Древняя Спарта и ее герои — страница 19 из 50

[139]. Этого Гонгила на время своего отсутствия Павсаний назначил комендантом Византия и отдал в его подчинение пелопоннесский гарнизон. Именно Гонгилу он дал конфиденциальное поручение освободить попавших в плен родственников Великого царя. Видимо, Павсаний сознательно окружал себя людьми, лично ему преданными и находящимися вне спартанского гражданства. Он не хотел, чтобы его ближайшее окружение было каким-либо образом связано со спартанскими властями и зависело от них. Социальное положение своих приближенных, как кажется, его мало волновало.

Не все исследователи согласны с Фукидидом, однозначно относящим начало контактов Павсания с Великим царем ко времени его первого пребывания в Византии, то есть к 478/477 г. Но никаких убедительных аргументов при этом не приводится, кроме соображений умозрительного порядка.

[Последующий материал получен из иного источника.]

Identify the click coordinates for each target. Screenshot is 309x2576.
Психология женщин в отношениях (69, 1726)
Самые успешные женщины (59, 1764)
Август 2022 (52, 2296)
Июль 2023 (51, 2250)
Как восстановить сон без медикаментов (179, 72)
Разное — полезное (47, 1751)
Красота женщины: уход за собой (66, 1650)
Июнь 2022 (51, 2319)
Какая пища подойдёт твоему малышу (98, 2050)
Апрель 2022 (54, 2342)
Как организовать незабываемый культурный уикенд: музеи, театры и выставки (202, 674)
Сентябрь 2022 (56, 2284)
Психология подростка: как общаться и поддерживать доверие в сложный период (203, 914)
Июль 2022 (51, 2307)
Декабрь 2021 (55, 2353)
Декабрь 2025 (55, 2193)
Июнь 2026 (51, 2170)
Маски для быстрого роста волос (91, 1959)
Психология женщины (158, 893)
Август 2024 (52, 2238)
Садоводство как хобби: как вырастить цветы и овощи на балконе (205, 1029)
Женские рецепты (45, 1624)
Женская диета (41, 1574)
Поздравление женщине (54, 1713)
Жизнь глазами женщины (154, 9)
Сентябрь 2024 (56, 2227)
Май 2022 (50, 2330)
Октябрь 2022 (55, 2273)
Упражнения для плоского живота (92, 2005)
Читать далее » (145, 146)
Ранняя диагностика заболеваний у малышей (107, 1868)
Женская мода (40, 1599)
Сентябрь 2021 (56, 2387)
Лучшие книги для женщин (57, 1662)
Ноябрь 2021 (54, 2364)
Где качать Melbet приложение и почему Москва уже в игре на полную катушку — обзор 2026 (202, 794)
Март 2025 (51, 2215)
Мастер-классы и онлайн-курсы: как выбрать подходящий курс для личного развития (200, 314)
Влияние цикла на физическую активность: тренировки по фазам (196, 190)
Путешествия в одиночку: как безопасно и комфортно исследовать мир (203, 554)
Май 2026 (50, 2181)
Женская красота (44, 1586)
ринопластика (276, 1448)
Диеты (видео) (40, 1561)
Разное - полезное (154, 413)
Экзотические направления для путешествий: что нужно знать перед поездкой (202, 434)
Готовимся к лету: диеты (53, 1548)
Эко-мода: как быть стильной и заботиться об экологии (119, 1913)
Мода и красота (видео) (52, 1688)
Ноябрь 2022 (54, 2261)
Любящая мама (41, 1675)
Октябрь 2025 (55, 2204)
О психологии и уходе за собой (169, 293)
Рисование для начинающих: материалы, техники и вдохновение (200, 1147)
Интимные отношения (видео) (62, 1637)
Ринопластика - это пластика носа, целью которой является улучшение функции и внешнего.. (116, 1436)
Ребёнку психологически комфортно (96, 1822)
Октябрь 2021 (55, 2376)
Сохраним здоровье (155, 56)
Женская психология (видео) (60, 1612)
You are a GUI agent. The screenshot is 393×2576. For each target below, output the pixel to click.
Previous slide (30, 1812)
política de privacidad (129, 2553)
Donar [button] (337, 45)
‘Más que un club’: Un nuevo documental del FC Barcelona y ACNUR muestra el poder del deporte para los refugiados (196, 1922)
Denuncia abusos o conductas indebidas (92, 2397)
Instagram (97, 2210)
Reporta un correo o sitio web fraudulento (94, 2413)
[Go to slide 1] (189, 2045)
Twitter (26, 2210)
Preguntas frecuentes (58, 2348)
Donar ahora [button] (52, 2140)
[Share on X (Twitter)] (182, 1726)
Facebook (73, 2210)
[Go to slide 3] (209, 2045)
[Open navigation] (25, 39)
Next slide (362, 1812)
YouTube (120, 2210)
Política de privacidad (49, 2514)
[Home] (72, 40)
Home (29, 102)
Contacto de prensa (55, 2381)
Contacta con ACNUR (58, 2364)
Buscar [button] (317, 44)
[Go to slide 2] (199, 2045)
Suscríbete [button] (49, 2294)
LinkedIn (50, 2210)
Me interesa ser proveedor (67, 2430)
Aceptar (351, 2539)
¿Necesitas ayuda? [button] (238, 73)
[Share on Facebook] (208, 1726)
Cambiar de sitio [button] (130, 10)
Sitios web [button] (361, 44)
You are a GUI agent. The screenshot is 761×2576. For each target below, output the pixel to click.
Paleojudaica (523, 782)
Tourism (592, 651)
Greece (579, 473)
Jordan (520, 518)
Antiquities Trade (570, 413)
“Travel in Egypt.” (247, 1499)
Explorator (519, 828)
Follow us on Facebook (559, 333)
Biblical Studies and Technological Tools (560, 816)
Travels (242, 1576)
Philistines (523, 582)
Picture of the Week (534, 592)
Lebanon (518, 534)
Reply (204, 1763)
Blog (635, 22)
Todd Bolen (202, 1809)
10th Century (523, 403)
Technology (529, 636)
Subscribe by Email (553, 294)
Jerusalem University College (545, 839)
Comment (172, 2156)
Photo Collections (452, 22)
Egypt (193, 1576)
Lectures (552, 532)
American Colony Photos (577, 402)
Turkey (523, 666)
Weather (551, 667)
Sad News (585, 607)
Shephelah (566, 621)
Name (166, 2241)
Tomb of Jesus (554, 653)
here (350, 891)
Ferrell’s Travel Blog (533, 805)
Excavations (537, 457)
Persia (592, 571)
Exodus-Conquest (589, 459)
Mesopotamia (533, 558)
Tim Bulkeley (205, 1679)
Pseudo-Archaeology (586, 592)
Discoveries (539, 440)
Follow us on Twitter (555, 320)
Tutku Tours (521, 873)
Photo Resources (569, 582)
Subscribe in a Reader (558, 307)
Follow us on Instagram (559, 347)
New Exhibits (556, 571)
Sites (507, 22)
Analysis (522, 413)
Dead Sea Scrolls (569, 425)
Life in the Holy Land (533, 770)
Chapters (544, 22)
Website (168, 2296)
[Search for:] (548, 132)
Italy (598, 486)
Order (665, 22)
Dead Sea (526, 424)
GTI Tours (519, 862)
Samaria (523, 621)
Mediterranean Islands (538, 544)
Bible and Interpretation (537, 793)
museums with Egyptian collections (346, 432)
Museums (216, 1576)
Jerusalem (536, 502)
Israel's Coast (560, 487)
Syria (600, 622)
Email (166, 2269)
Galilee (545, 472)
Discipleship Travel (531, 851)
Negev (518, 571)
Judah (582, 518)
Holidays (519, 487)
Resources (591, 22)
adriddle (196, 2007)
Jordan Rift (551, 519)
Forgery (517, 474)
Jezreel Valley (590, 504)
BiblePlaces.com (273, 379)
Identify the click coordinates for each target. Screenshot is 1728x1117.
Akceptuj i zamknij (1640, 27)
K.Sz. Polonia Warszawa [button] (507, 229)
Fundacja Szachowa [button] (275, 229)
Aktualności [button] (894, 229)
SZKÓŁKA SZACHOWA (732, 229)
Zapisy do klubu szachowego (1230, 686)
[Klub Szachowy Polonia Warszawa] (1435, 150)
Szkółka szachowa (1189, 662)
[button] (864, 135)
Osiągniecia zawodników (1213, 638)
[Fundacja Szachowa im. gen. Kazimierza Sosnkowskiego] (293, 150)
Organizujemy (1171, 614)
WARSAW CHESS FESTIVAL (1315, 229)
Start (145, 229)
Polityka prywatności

По их мнению, Фукидид ошибся, и Павсаний вступил в переписку с царем и освободил персидских пленников только во время своего второго пребывания в Византии. Так, автор статьи о взаимоотношениях Павсания и персов Алек Блэмайр полагает, что у Павсания просто не хватило бы времени обменяться с царем письмами во время его первого пребывания в Византии. По словам А. Блэмайра, «сами переговоры, возможно, исторические, но они не принадлежат первой оккупации Византия Павсанием… Период от занятия Византия Павсанием до его отзыва не может быть больше шести месяцев, а это слишком короткий срок для переписки с царем…»[140]. Не верят также и в то, что Павсаний мог пойти на переговоры с персами, оставаясь еще главнокомандующим противной стороны. Так, по мнению Чарльза Форнары, «знаки измены могли иметь место только во время его второго пребывания в Византии». Это он объясняет тем, что «в 478 г. Павсанию просто незачем было становиться изменником: ведь его положение главнокомандующего и спартанского регента обеспечивало ему возможность удовлетворять свои самые амбициозные планы»[141].

За пересмотр традиции о начале контактов Павсания с персами выступает и отечественный исследователь Э. В. Рунг. Он полагает, что «Павсаний установил отношения с персидскими сатрапами и царем после своего возвращения из Спарты в Византий, но уже не в качестве главнокомандующего, а как частное лицо, что давало ему известную свободу действий»[142]. Свой вывод Э. В. Рунг делает исходя главным образом из того соображения, что Фукидид впервые говорит о мидизме Павсания только при повторном своем обращении к данной теме. Кроме того, он указывает на то, что руководитель союзной армии в письме к Великому царю называет себя только лишь «предводителем спартанцев». Это Рунг объясняет тем, что «к моменту написания письма… Павсаний мог уже не являться стратегом эллинов, однако, разумеется, должен был сохранять за собой статус спартанского регента, то есть фактически царя»[143]. Нам эти аргументы не кажутся убедительными. Вряд ли для Ксеркса представлял интерес бывший военачальник греков, уже находящийся в опале, и вряд ли сам Павсаний дерзнул бы предложить Великому царю себя в качестве зятя, не будучи на вершине своей власти и славы.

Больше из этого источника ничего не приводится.